• [Provided passage]
════════════════════
The 2017 Elantra Sport dumps the standard Elantra’s 2.0-liter, naturally aspirated four-cylinder and the Elantra Eco’s 1.4-liter turbo-four. Instead, it gets a 1.6-liter turbo-four codenamed Gamma. The direct-injected engine makes a respectable 200 horsepower at 6,000 rpm and 195 pound-feet of torque between 1,500 and 4,500 rpm. That represents an increase of 54 horsepower and 63 pound-feet over the 2.0-liter. Hyundai even has a sweet, six-speed manual transmission as standard equipment in the Elantra Sport. Optionally, and like my tester, a seven-speed dual clutch automatic transmission can be had for $1,100. The DCT also brings a Sport Mode to the Elantra Sport – something oddly not offered with the manual gearbox.
════════════════════
• [Supplied information]
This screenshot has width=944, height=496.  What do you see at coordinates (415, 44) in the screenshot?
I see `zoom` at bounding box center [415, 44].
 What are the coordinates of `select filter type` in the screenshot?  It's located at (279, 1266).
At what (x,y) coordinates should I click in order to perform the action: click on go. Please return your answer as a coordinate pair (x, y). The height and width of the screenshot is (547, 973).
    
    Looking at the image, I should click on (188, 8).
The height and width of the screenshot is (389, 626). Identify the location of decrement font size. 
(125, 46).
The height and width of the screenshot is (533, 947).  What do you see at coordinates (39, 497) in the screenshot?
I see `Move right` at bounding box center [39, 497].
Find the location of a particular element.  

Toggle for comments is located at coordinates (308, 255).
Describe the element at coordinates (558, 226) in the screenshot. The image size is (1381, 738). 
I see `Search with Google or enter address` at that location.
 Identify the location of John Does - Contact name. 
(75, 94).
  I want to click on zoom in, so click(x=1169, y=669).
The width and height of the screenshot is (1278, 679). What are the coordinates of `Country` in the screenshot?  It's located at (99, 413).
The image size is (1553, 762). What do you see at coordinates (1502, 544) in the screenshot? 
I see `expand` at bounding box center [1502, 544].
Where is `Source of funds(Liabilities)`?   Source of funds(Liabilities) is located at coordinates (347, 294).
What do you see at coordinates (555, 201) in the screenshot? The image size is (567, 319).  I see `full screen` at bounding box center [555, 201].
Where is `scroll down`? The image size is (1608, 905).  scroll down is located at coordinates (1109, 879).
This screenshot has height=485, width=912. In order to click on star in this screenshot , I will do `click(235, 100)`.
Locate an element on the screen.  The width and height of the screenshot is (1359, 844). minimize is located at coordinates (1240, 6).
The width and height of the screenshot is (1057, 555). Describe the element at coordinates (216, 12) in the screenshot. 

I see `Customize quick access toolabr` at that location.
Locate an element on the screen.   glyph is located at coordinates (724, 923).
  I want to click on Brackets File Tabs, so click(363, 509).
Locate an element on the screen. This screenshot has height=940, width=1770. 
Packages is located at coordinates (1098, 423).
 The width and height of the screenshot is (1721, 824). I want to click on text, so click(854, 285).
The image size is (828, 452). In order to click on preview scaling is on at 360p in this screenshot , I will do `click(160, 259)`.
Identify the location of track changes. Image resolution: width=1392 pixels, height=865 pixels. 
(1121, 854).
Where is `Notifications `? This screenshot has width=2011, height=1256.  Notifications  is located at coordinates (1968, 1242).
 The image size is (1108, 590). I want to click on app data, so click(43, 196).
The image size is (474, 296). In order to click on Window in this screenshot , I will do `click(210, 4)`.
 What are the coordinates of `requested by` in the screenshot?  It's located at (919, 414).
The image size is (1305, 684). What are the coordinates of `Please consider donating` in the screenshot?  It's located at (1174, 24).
════════════════════
• [Set problem] Repeat the Elantra Sport passage from "The 2017 Elantra" to "the manual gearbox.", swapping "seven-speed" for "eight-speed".

• [Exercise response]
The 2017 Elantra Sport dumps the standard Elantra’s 2.0-liter, naturally aspirated four-cylinder and the Elantra Eco’s 1.4-liter turbo-four. Instead, it gets a 1.6-liter turbo-four codenamed Gamma. The direct-injected engine makes a respectable 200 horsepower at 6,000 rpm and 195 pound-feet of torque between 1,500 and 4,500 rpm. That represents an increase of 54 horsepower and 63 pound-feet over the 2.0-liter. Hyundai even has a sweet, six-speed manual transmission as standard equipment in the Elantra Sport. Optionally, and like my tester, a eight-speed dual clutch automatic transmission can be had for $1,100. The DCT also brings a Sport Mode to the Elantra Sport – something oddly not offered with the manual gearbox.